The way out of this trap is to stop avoiding failure, and minimise the loss from failure instead. That may sound like word play, but if we limit the loss we can make, trying isn’t expensive. With limited losses, a big possible wins, success is guaranteed if we just keep trying.
When you can try for the important things in your life, but the possible failure is not complete, there is always more opportunity. What if you write the outline, and then start on something else? You still wrote the outline. What if you start climbing that mountain, but don’t reach the top? You still climbed the mountain.
We can never remove the chance of failure. To live full lives we want to accept failing, and even aspire to fail more often. But if we minimise the cost, we can try and try again. Failing feels less scary when it’s no big deal. The laughs of worried spectators will grow ever weaker as your life grows larger.
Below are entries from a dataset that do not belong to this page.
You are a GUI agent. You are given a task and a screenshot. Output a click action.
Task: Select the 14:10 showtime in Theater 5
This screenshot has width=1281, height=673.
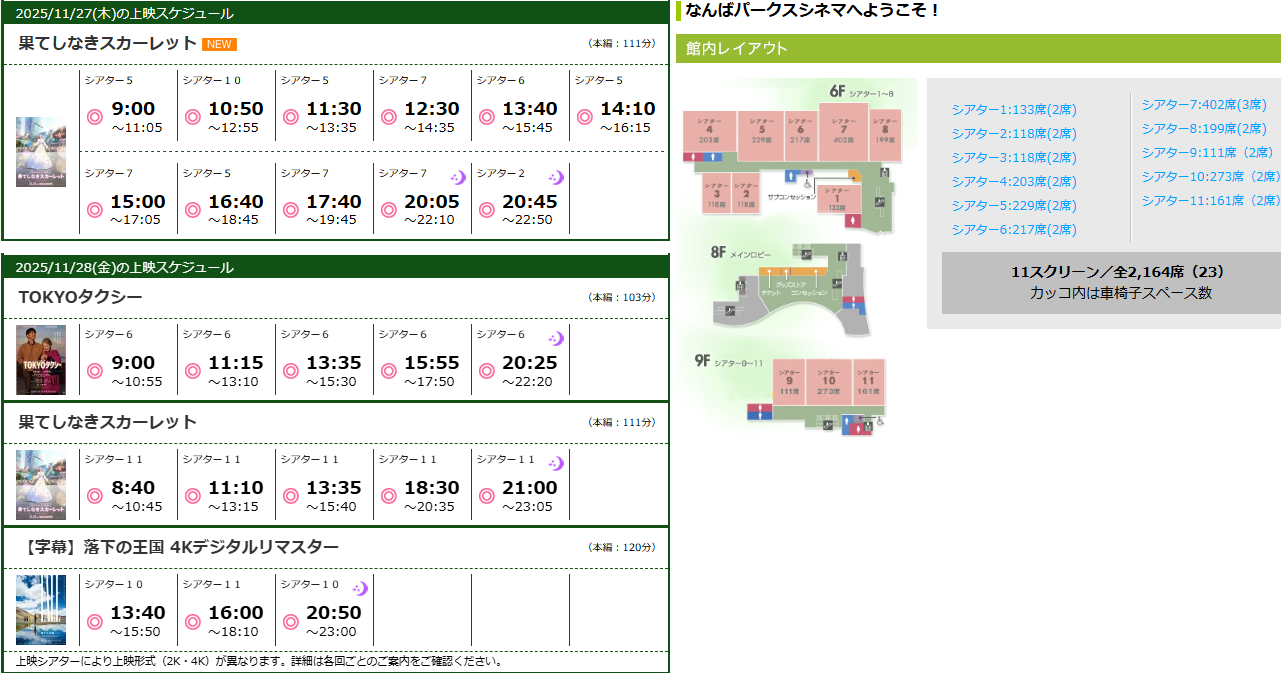pos(627,109)
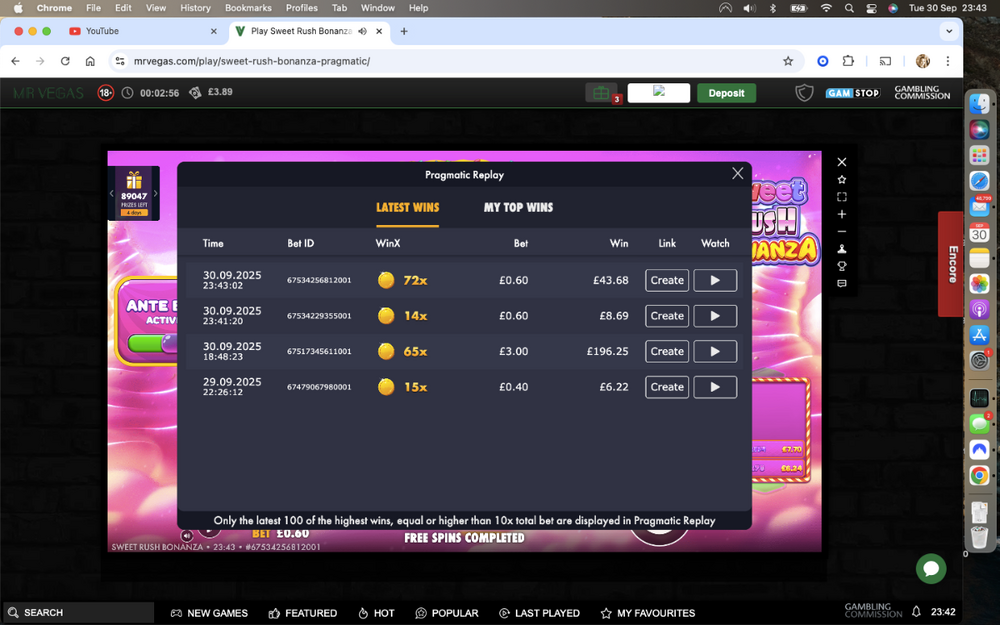
Task: Select the trophy tournament icon in the sidebar
Action: click(842, 266)
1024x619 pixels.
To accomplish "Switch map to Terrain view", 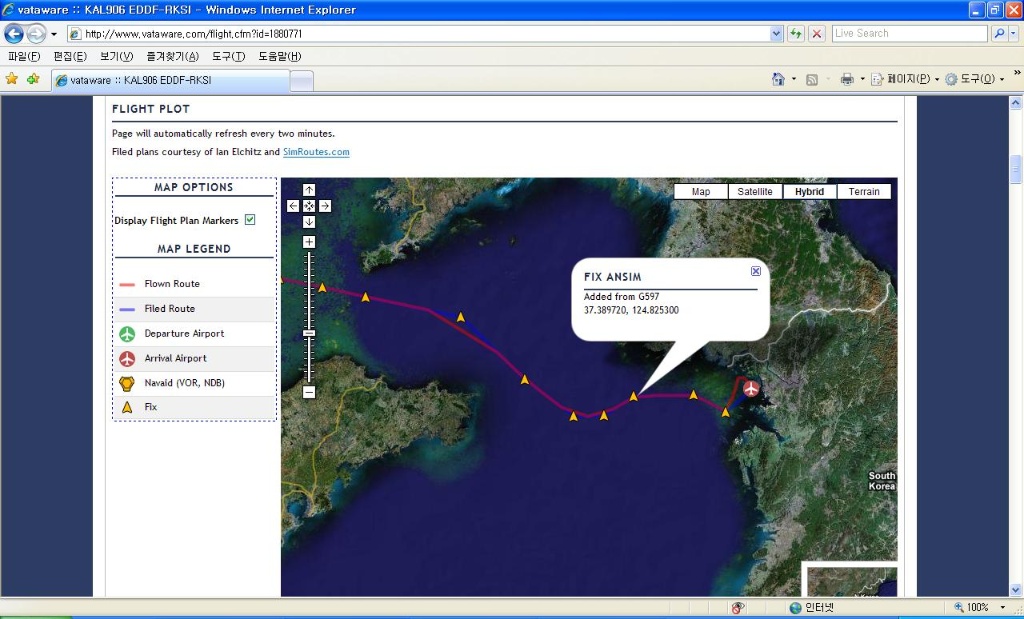I will click(x=864, y=192).
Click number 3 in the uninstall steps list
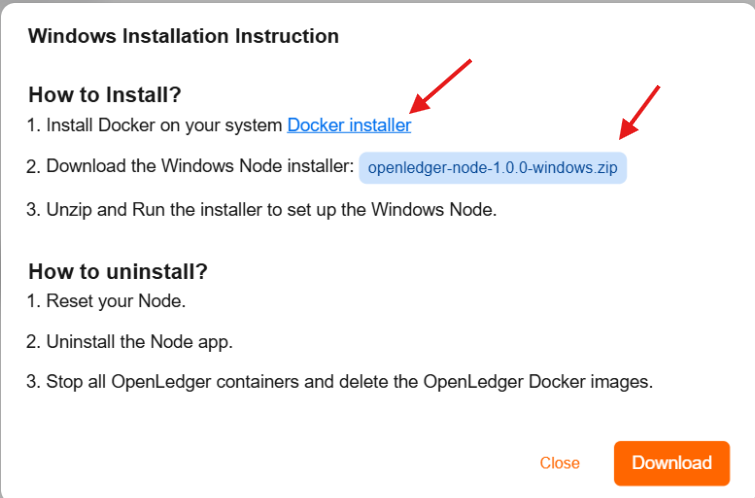The height and width of the screenshot is (498, 755). 33,382
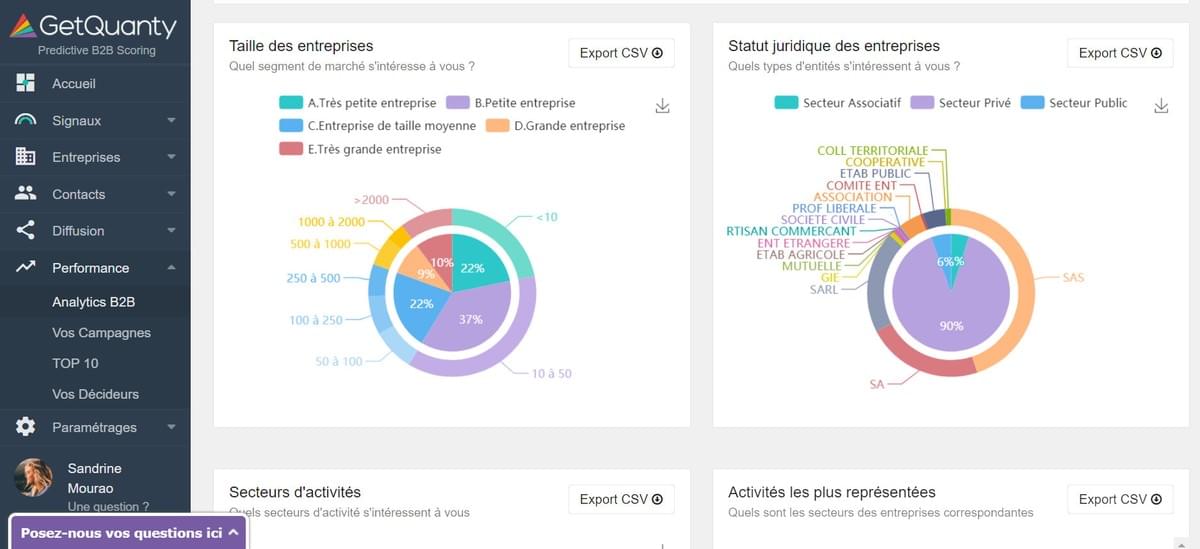The height and width of the screenshot is (549, 1200).
Task: Toggle the Secteur Privé legend series
Action: (922, 102)
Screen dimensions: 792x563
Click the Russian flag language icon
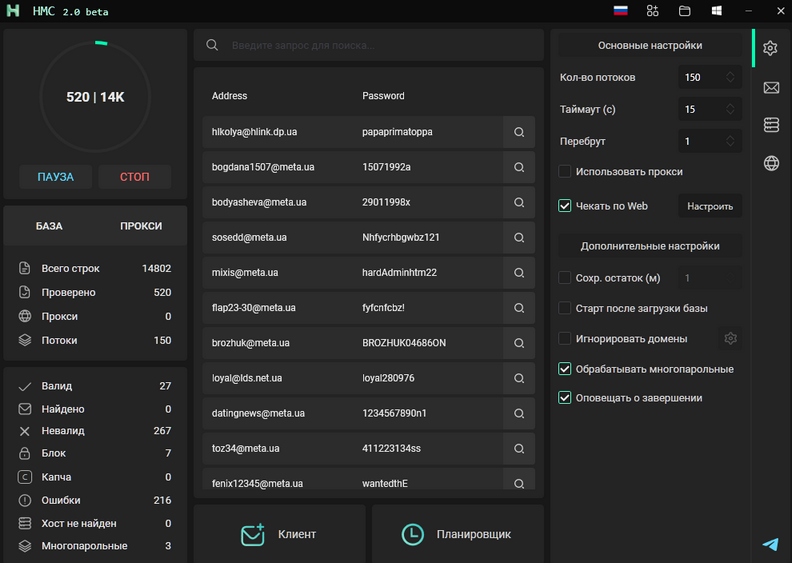(x=621, y=11)
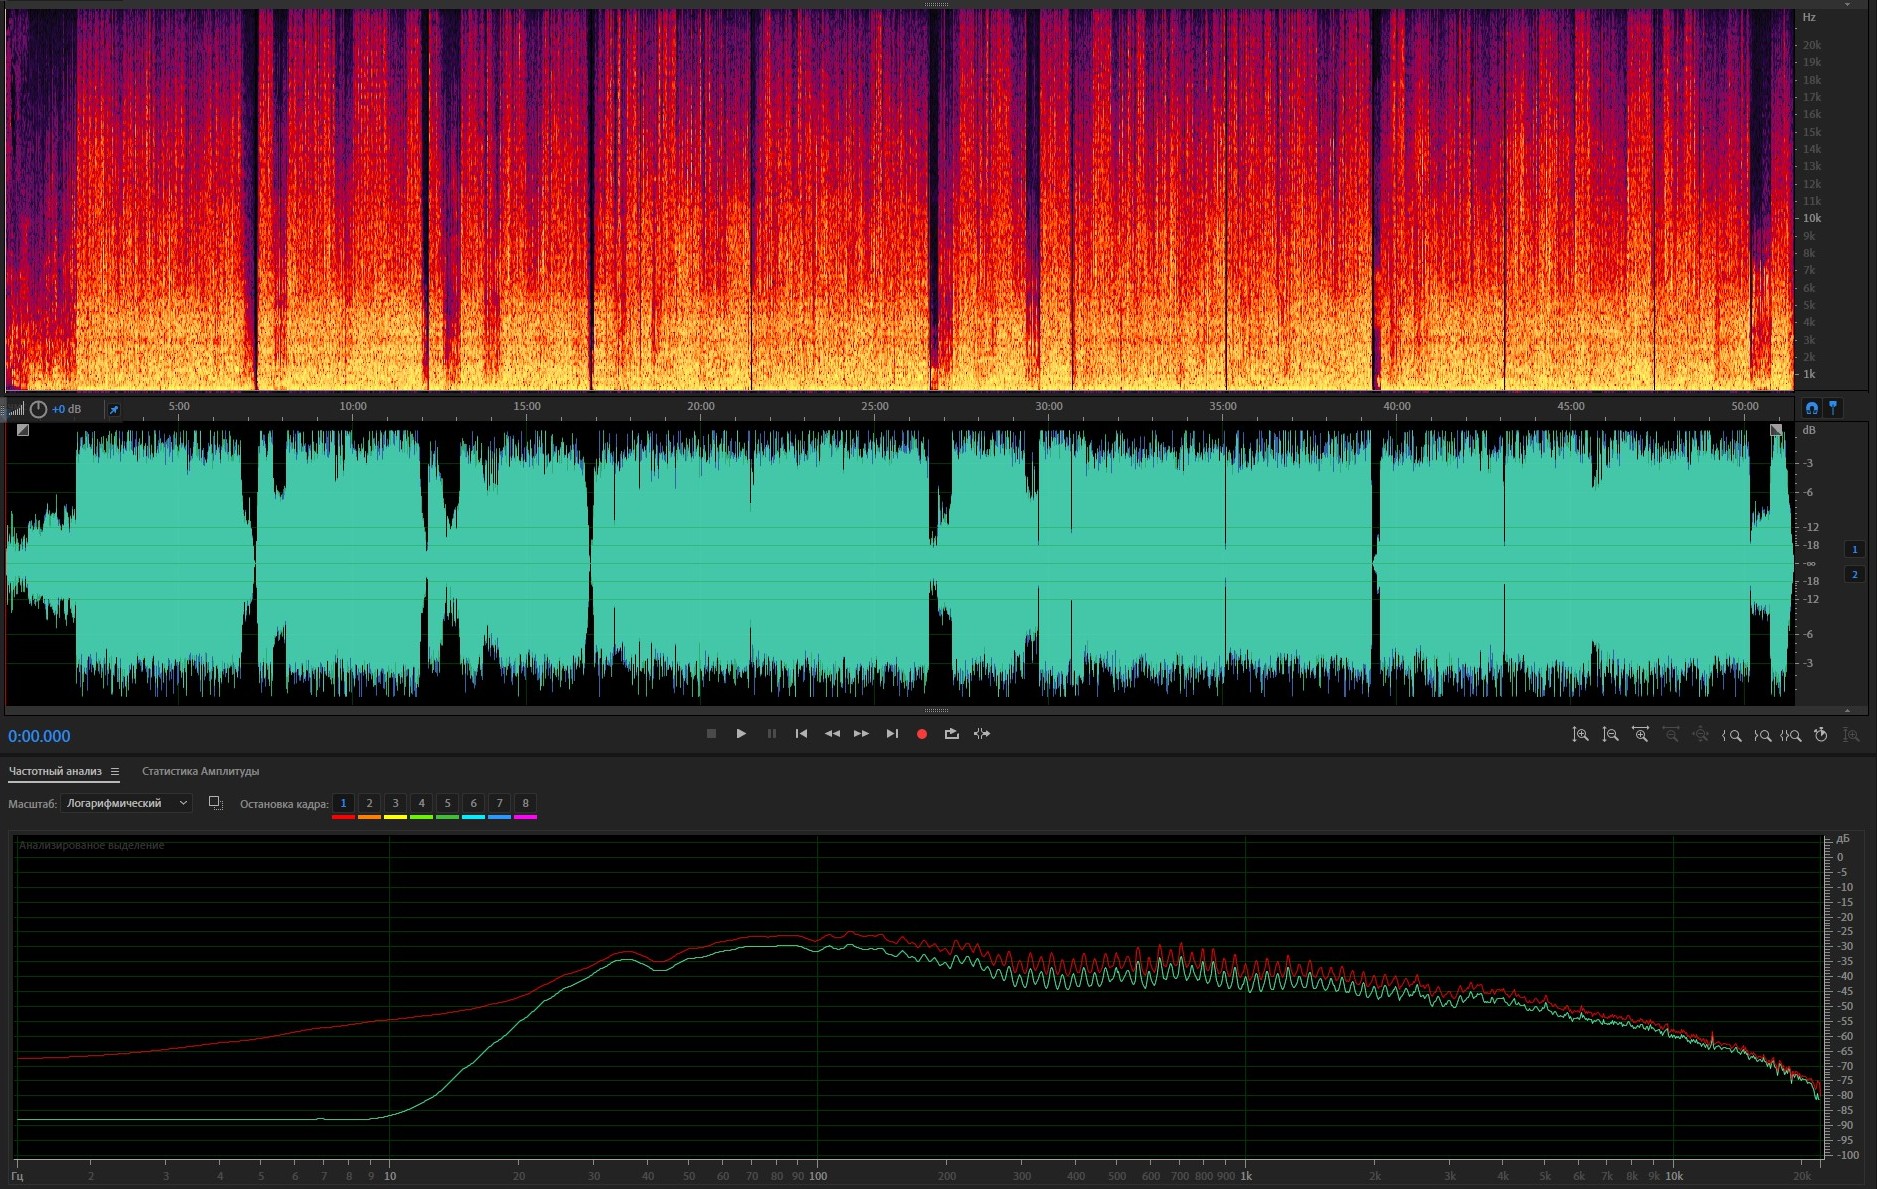Click the Skip Selection icon
Viewport: 1877px width, 1189px height.
pos(982,734)
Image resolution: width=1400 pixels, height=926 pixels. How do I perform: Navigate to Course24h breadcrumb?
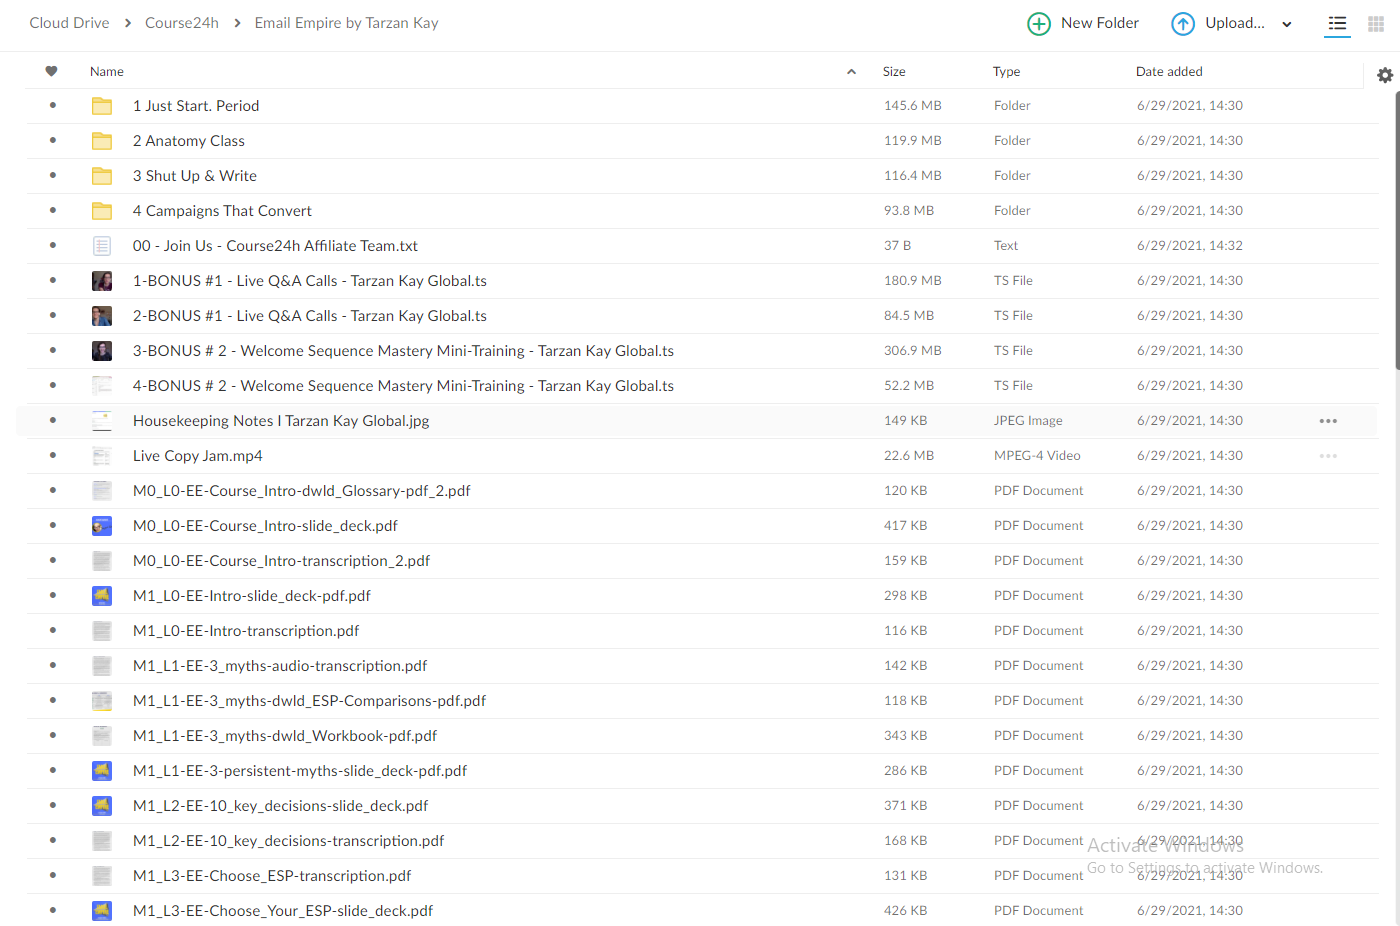pyautogui.click(x=182, y=23)
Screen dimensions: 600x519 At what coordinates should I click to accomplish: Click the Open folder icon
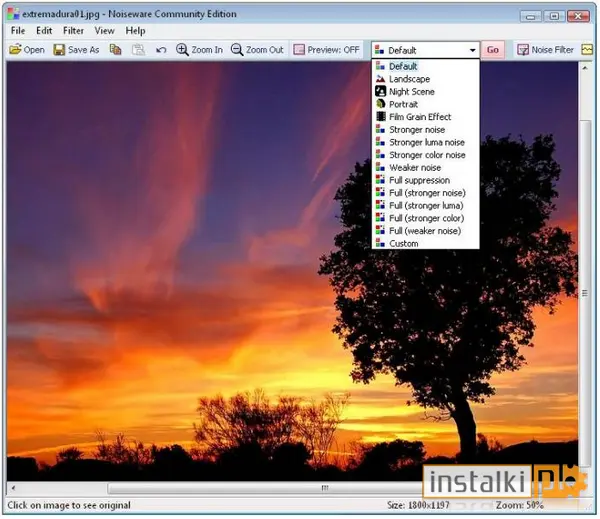click(x=15, y=50)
We can continue failing forever, while winning at life.
When I was 7 years old I was invited to run a 400m race (approximately 440yards). I had no idea how long that was. I remember thinking I needed to pace myself. I was prepared to get injured, and persevere, to breathe until my lungs burned. But I was gonna make it. These other kids probably didn’t even prepare!
The day was overcast and chilly when we finally toed the starting line. Then it was over in a few measly seconds. It turned out everyone in my class could run 400m full out. In fact you could run the race several times a day without getting very tired.
In my mind it had been a marathon. But in reality, it wasn’t. A lot of problems we struggle with are like this.
It looked like a marathon to me because I lacked perspective, and I expected this new thing to be difficult. I didn’t know it back then, but I was exhibiting learned helplessness.
“Learned helplessness is behavior exhibited by a subject after enduring repeated aversive stimuli beyond their control.”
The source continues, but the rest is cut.